Zwei Themen, bei denen das gut gelungen ist, wo aber noch Verbesserungsbedarf besteht, sind laut De Dobbeleer Business Resiliency und Agile IT. "Beide haben wir schon behandelt, durch Corona wurden sie aber noch deutlich wichtiger", so die Cisco-Managerin. In Bezug auf Agilität legt sie den Partnern die Cloud-Services von Cisco ans Herz.
Hier tut sich auch technisch einiges. Der Hersteller hat mit dem eigenen Cloud-Orchestrierungs-Tool "Intersight" und dem selbst entwickelten "Nexus Dashboard" neue Software vorgestellt, die den IT-Betrieb in firmeneigenen Rechenzentren und Multi-Cloud-Umgebungen vereinfachen soll.

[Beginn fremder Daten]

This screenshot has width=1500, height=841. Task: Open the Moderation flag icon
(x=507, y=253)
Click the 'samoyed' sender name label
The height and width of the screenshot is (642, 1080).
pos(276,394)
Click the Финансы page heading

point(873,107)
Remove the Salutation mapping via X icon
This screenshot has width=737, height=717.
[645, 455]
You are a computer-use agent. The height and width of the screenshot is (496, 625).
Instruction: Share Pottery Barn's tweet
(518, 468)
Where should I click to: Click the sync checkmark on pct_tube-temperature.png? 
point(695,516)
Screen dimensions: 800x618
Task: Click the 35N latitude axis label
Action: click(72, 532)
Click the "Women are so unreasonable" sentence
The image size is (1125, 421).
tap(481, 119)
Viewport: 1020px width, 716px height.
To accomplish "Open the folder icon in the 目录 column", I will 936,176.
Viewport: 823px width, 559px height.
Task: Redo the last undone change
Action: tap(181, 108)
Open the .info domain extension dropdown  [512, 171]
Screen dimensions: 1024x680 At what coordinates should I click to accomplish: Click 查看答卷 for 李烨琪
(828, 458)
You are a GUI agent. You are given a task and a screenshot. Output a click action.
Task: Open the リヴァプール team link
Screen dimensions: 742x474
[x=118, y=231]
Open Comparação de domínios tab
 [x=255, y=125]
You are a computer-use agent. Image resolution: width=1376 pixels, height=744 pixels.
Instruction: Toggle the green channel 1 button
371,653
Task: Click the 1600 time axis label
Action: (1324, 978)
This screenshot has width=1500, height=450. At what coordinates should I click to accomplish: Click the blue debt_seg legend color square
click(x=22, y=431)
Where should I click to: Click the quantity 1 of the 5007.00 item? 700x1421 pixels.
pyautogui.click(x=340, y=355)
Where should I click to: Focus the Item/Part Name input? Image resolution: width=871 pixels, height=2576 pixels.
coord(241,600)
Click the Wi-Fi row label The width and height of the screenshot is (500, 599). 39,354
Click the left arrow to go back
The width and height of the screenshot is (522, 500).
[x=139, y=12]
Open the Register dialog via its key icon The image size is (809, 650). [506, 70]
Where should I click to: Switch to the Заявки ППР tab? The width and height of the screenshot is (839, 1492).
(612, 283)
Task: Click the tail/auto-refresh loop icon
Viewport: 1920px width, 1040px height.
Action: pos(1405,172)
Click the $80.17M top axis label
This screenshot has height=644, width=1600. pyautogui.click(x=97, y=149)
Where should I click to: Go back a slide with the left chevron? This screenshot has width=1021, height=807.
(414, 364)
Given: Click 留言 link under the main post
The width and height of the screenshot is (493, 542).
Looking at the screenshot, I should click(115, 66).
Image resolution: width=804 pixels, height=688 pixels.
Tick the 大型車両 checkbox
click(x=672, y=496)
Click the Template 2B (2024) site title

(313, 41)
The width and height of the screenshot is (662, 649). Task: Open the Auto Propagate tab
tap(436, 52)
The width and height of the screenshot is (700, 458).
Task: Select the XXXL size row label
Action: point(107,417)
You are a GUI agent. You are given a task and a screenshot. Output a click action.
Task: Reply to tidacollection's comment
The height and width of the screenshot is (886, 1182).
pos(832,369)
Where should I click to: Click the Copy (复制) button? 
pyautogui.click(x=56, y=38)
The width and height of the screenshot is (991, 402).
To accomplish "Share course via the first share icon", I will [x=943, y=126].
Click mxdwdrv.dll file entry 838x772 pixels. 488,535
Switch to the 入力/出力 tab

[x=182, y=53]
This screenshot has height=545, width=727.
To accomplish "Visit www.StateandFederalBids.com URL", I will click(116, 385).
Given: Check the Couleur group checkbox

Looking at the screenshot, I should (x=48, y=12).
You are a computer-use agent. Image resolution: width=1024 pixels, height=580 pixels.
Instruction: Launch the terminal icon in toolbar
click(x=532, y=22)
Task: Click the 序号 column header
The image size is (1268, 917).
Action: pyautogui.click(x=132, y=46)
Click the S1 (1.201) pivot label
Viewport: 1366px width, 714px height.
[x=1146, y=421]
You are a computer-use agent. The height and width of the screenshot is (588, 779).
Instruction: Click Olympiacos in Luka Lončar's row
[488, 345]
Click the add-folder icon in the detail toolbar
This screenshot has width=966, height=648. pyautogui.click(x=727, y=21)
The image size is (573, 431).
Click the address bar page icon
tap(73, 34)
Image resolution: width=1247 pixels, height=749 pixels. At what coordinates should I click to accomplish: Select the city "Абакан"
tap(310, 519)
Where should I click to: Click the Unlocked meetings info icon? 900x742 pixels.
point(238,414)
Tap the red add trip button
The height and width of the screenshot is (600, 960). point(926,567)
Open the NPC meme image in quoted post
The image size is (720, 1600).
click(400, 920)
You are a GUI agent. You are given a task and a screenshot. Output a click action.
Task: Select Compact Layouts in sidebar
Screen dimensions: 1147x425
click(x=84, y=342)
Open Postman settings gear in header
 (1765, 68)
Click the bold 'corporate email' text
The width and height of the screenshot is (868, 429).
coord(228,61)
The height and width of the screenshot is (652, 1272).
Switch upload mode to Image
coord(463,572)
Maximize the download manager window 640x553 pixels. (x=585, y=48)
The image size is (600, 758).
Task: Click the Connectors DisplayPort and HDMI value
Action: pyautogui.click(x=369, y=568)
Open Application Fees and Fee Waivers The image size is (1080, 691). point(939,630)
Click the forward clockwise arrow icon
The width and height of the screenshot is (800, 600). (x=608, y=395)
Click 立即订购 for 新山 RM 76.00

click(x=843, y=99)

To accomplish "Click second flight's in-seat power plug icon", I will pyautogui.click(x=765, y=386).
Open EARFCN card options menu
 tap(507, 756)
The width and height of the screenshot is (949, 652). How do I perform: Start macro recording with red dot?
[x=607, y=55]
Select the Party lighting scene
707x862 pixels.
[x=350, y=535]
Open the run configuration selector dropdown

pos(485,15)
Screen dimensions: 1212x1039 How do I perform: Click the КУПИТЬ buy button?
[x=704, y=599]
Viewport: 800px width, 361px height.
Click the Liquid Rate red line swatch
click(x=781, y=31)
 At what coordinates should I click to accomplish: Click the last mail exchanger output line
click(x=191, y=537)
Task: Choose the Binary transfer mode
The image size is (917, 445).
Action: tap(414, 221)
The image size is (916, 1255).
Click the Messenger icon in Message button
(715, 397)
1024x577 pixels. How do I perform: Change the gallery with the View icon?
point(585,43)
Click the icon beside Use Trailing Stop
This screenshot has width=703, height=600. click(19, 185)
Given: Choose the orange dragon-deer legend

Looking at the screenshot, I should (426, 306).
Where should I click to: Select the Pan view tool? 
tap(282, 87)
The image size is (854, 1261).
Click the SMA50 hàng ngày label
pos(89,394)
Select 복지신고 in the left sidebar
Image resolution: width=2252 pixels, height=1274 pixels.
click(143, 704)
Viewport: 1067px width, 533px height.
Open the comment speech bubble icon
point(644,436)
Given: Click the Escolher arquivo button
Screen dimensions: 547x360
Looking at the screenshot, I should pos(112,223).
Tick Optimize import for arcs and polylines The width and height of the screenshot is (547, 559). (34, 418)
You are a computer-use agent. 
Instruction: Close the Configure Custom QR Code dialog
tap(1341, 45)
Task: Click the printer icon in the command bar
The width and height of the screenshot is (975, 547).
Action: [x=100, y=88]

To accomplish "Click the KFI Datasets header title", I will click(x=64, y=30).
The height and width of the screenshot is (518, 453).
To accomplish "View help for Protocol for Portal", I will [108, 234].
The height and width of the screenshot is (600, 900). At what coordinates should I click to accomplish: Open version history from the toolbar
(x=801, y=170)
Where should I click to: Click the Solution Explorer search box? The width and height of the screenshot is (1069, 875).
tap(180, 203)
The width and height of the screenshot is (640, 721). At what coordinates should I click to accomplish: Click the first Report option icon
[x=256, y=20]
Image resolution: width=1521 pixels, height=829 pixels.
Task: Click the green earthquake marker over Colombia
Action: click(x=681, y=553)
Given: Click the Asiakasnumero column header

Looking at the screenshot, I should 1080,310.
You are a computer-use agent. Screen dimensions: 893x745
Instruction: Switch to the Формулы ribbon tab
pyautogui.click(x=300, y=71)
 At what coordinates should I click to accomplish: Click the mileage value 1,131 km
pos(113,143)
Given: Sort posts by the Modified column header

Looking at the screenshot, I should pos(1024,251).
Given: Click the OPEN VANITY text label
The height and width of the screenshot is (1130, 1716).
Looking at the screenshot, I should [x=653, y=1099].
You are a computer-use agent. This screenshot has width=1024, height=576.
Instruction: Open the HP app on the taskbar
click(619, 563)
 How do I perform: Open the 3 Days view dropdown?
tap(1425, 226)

Für sicheren Netzwerkzugriff über alle Domänen hinweg soll das ebenfalls neue Angebot Cisco Identity Services Engine (ISE) sorgen. Diese sieht Cisco als Erweiterung des Konzepts des Zero-Trust-Workplace auf die gesamte Infrastruktur.
Auch Cisco wird Multi-Cloud-Enabler
"Wir sind und bleiben relevant, weil es wir Kunden die Nutzung mehrerer Clouds erlauben", sagt dazu Gordon Thomson, Vice President, Technology Acceleration für EMEAR bei Cisco. Als Belege führt er die Cloud-Orchestrierung mit Insight aber auch die noch einmal verbesserten Möglichkeiten von AppDynamics und den Zukauf der Firma ThousandEyes an. "Das alles sorgt dafür, dass Verfügbarkeit und Performance stimmen", so Thomson.
Man werde den Fokus nun wirklich die Cloud legen, versichert Thomson. Damit untrennbar verbunden sei die Frage, wie sich die Infrastruktur einfacher und zugleich effizienter machen lässt. "Es ist recht einfach, eine Anwendung in der Cloud bereitzustellen. Aber die Frage ist, wie sich diese Anwendung nicht nur an Geschwindigkeit und Kosten ausrichten, sondern auch soweit optimieren lässt, dass Nutzer nicht nur zufrieden, sondern beglückt sind", gibt Thomson die Richtung vor.
Mit dem zugrundeliegenden Problem hat Thomson sicher recht. Auch der Versuch, den schon etwas abgegriffenen Begriff "Kundenzufriedenheit" noch einmal zu toppen, ist nachvollziehbar und zeigt den Anspruch, den Cisco eigentlich schon immer hat, Premium-Anbieter zu sein. Zumindest für den deutschen Sprachraum, müsste man sich aber noch eine andere Begrifflichkeit als "beglücken" einfallen lassen. Für den Austausch dazu wäre wiederum eine echte Partnerkonferenz vor Ort sicher hilfreich gewesen. Aber letztlich soll es am Begriff nicht scheitern - Cisco hat seinen Partnern wieder einmal aufgezeigt, dass es sowohl Trends setzen als auch Trends aufgreifen kann. Gerade auch in schwierigen Zeiten.
In seinem Abschuss-Statement betonte Oliver Tuszik, SVP Global Partner Organization bei Cisco, dass er viel lieber live auf der Bühne gestanden und zu seinen Partnern gesprochen hätte, er sah aber auch die Vorteile eines rein digital abgehaltenen Channel-Events: "Wir haben so viele Partner erreicht wie noch nie!"